WHAT YOU HAVE TO DO: Tally the lines in the material below that contain the string "icon", and reply with the number alone.
====== DATA IN THIS EXERCISE ======
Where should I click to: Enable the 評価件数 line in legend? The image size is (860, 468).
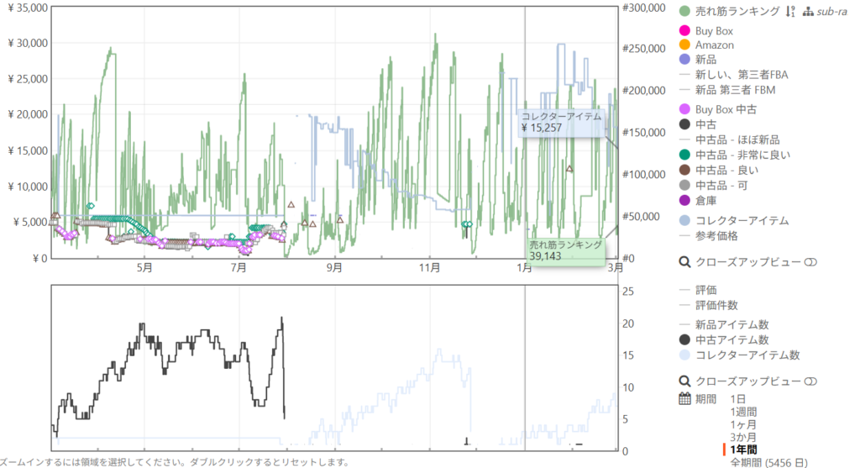point(720,305)
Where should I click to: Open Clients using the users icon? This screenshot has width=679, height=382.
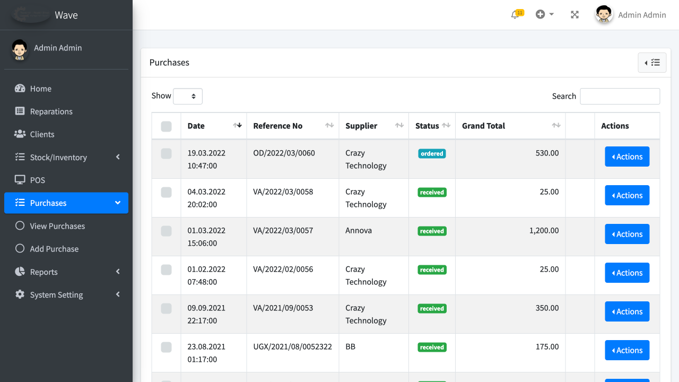pos(20,134)
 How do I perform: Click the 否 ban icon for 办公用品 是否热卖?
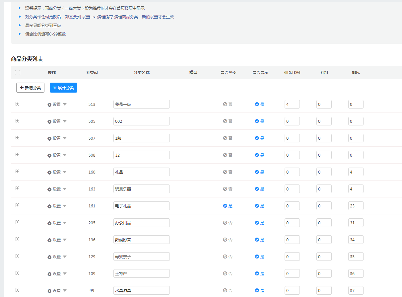tap(225, 223)
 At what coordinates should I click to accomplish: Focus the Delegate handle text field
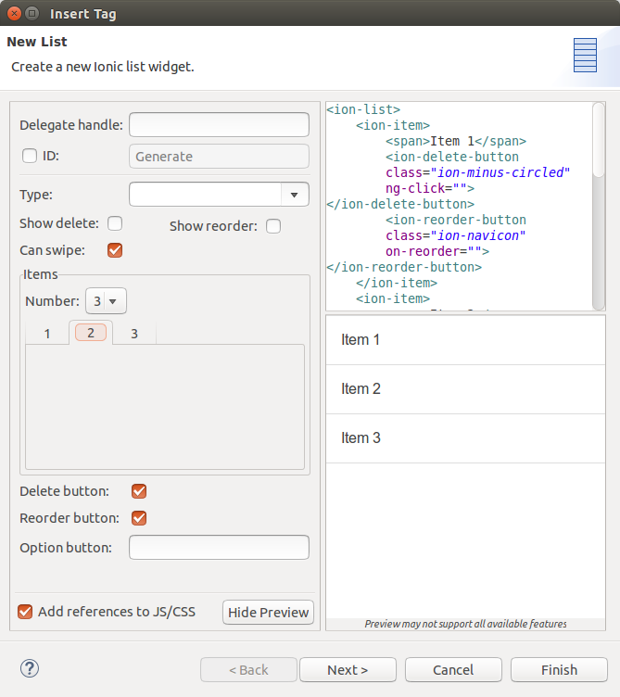tap(219, 125)
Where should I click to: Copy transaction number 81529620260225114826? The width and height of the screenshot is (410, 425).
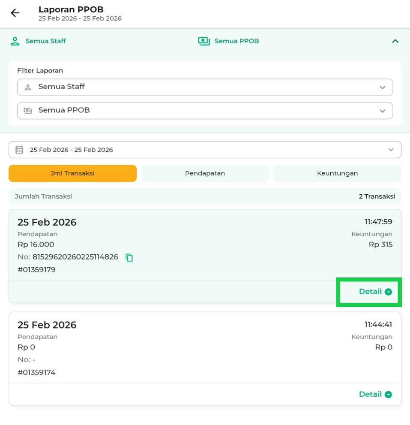pyautogui.click(x=129, y=258)
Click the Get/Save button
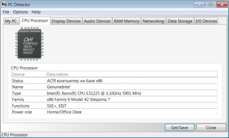This screenshot has width=229, height=138. pos(179,127)
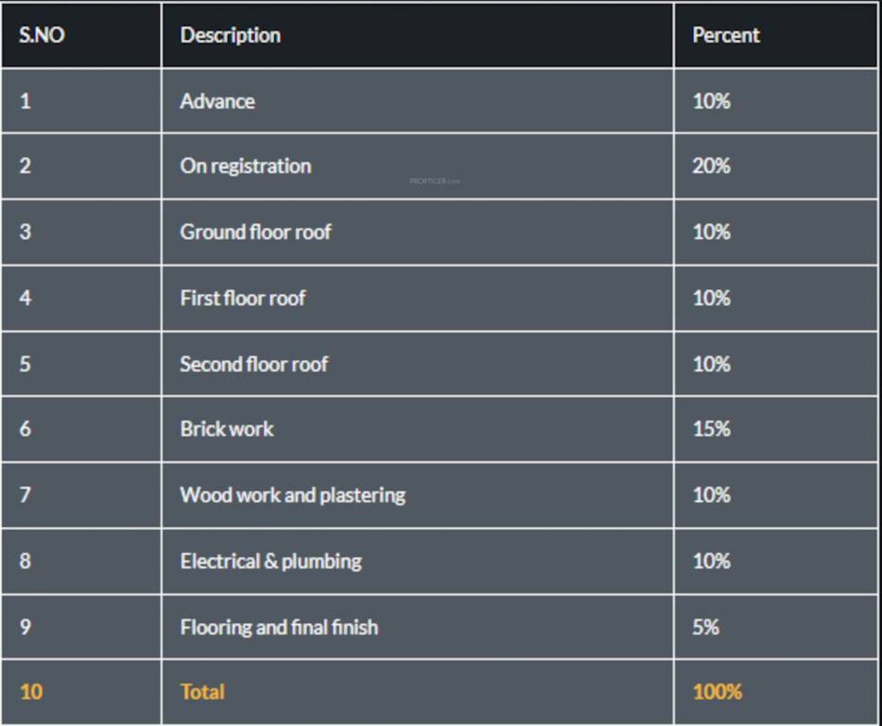Select the Ground floor roof entry

coord(255,233)
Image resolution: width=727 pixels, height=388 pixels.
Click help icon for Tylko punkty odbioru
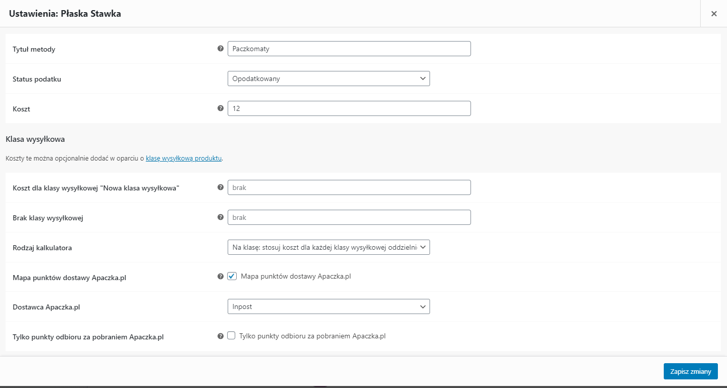(220, 336)
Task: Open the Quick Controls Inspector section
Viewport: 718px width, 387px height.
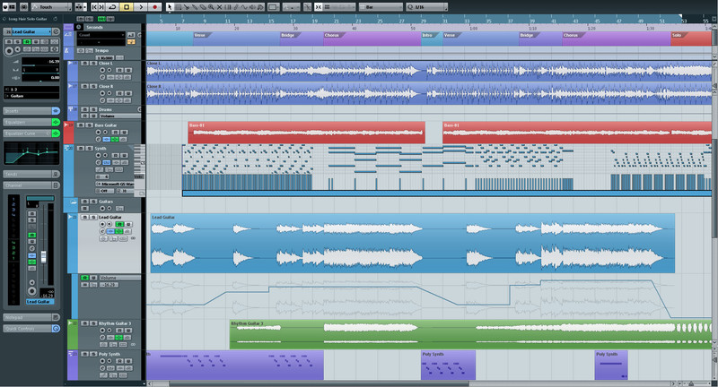Action: pyautogui.click(x=27, y=328)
======
FINAL ANSWER: 3